Manchester Shooting Leaves Man In Critical Condition

POSTED: 10:03 am EDT October 8, 2005
UPDATED: 10:36 am EDT October 8, 2005

MANCHESTER, N.H. -- A Massachusetts man is in critical condition after an early morning shooting Saturday in Manchester.

Roberto Sterling-Meno, 22, of Lynn, Mass., was on Elm Street talking with people inside a minivan at about 2 a.m. when police said one of the occupants of the vehicle shot Meno in the face.

Police are looking for a black Mazda MPV minivan with a light colored lower panel, chrome rims and New Hampshire license plates.

The minivan was last seen near Spring Street and Plaza Drive, police said.

Police are asking for help from the public to locate the vehicle.

Anyone with information can call the Manchester police department at (603) 668-8711.


----------



## JoninNH (Jan 29, 2004)

This shooting is just the latest in a string of violence at clubs here in Manchester, this one occurring just outside of club Envy on Elm Street.

I live in Manchester, just blocks away from that club and the other two clubs where there have been stabings and shootings, Liquid on Amherst St., and Omega on Elm St. The Mayor today said that he is going to "eradicate" Omega and Envy from Manchester, saying that in his opinion they have forfeited the right to conduct business in the city. I'd have to agree with him, as strange as it may seem. There are way too many youths who come to these clubs looking out start trouble, and the club owners really don't care. Envy has trouble finding enough detail officers to fill the city mandated minimums... in my opinion, if you can't keep a safe enviroment, or you don't have enough detail officers there, then you don't open, plain and simple. 

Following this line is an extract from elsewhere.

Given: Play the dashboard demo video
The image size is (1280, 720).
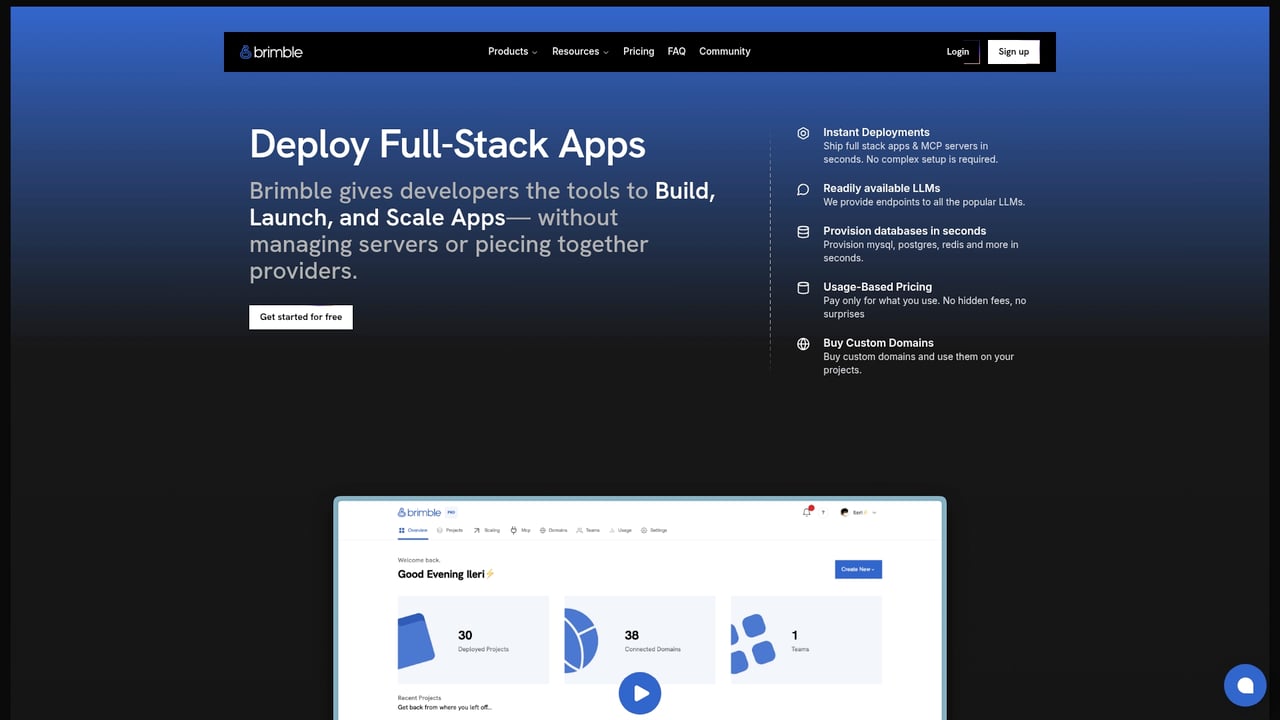Looking at the screenshot, I should tap(640, 693).
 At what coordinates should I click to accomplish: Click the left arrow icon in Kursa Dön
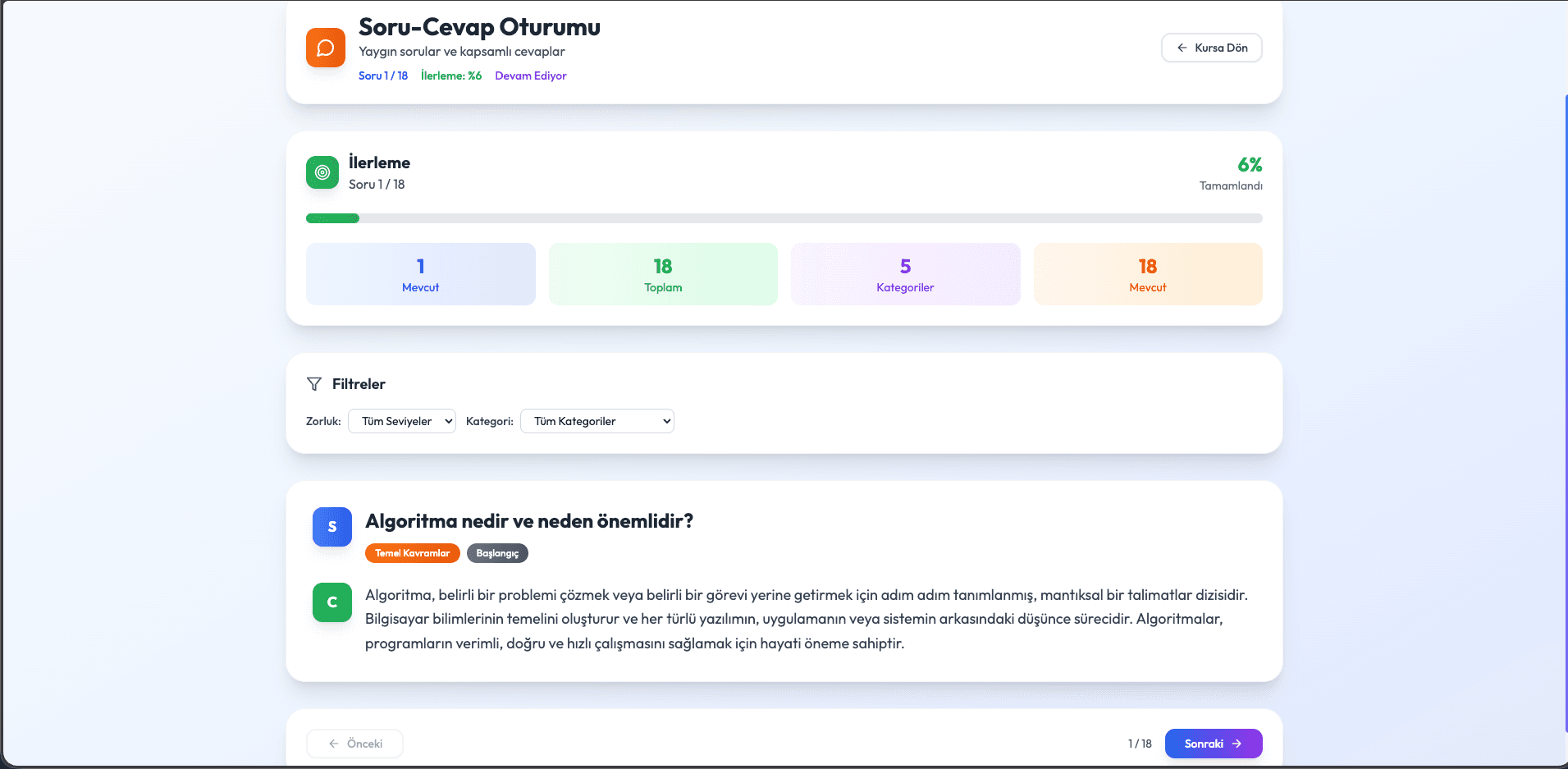[x=1182, y=48]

And after these clubs close, do they go back to wherever they came from? Nope. They mill around my city, causing more problems, or, if we're lucky, they go to one of the city's most reputable lodging establishments on W. Hancock Street or Queen City Ave., where they drink and drug the night away.

I, for one, am sick and tired of coming home in the early morning to a bunch of kids speaking G'bonics talking about how they want to "gat" or "stick" someone for "disrespecting" something or another, walking or just sitting and smoking on the sidewalk of my street.

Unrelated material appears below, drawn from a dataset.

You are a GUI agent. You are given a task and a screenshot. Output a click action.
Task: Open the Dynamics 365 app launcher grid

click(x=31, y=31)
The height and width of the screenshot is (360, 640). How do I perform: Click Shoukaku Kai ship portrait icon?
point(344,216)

I love my local police department, Manchester cops don't fuck around. They say move, you move... either by choice, or otherwise.

Now, its strange that I agree with the democrat mayor, being that I am a politically active republican, and one who actively supports his opponent, but I think that these clubs are a menace to the city and do nothing but attract criminals and bad apples, and if the mayor can shut Em down, more power to him.

Okay, getting off my soap box. But hey, it's my first post in a while, so I guess I made up for it in length here. Gotta get back to work.


----------